Professor Emeritus of Pediatrics
Pediatrics, Pulmonary and Sleep Medicine
Box 102360 DUMC, Durham, NC 27710
349 Hanes House, 330 Trent Drive, Durham, NC 27710

Overview


AREAS OF RESEARCH INTEREST

1. Maturation of airway contractile responses
2. Ontogenesis of airways hyperresponsiveness caused by inflammation
3. Role of the high affinity IgE receptor on airway smooth muscle in regulating long term hyperresponsiveness and acute allergic contraction
4. Maturation and mechanisms of airway smooth muscle relaxation
5. Mechanical plasticity of airway smooth muscle and its development
6. Identity and function of airway smooth muscle NAD(P)H oxidase
7. Role of Gastrin Releasing Peptide in the Pathogenesis of Asthma and its Therapeutic Targetability

Our laboratory leads in developing important models of the contributions of airway smooth muscle (ASM) to airway hyperresponsiveness in the young. Five major paradigms are emerging from our work at Duke.
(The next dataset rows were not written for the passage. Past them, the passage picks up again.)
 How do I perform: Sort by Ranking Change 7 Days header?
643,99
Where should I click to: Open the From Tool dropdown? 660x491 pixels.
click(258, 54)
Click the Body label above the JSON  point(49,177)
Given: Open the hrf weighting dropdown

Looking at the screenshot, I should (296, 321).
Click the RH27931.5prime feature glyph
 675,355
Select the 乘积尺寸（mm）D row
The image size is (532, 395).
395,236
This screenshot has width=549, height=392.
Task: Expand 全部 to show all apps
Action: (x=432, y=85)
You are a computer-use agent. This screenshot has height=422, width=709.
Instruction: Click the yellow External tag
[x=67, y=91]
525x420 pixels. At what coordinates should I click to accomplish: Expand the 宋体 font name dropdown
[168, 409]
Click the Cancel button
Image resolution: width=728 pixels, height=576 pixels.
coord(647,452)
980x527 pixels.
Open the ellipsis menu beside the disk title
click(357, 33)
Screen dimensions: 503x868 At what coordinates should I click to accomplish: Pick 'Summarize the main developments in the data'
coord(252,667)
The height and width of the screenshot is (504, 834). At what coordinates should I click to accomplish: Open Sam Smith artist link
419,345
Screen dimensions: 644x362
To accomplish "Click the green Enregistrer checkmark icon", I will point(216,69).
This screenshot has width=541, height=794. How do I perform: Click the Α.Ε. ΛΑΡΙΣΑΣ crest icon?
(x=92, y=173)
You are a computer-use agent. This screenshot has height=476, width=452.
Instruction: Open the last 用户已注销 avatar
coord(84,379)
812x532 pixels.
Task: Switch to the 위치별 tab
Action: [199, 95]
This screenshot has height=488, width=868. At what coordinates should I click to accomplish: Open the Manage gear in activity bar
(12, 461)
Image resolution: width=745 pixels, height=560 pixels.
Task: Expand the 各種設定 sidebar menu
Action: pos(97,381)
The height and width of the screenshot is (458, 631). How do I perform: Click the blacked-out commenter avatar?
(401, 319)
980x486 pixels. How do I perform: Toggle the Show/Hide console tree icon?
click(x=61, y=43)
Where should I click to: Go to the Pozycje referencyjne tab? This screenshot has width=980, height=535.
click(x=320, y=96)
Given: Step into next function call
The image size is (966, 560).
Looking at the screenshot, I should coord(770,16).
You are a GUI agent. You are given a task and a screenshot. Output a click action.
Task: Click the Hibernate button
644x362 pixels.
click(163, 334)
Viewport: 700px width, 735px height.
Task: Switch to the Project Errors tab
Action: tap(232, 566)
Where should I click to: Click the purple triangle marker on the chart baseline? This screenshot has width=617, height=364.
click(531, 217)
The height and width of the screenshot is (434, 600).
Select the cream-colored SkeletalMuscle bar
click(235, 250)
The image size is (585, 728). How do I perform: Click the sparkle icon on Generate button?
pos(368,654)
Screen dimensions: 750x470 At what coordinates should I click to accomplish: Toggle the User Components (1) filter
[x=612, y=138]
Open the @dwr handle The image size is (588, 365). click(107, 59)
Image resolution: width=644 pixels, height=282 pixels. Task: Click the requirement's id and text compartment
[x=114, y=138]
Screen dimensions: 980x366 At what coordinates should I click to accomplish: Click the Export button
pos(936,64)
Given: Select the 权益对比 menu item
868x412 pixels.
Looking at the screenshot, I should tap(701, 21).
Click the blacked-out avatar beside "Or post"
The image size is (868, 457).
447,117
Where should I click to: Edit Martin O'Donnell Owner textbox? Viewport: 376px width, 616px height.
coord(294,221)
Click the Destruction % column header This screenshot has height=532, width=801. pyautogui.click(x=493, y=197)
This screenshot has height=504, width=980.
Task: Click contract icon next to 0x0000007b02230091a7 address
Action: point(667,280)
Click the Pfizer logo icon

The first is that while active stress changes little with age, shortening of ASM in guinea pigs is maximal at a few weeks of age and then declines substantially during adulthood (Chitano et al, J Appl Physiol 88:1338-1345, 2000). The changes in shortening appear related to parallel changes in myosin light phosphorylation (Chitano et al, Pediatr Pulmonol 39:108-116, 2005) and the content of myosin light chain kinase (Chitano et al, Pediatr Pulmonol 38:456-464, 2005). Unpublished data suggest that an siRNA to MLCK genome suppresses MLCK content and shortening function without affecting active stress generation. Additional data suggest that there is also a secondary role for the content of the 7 amino acid insert + isoforms of myosin heavy chain (SMB1 and SMB2; the “fast” isoforms) that are expressed to a greater extent in the newborn.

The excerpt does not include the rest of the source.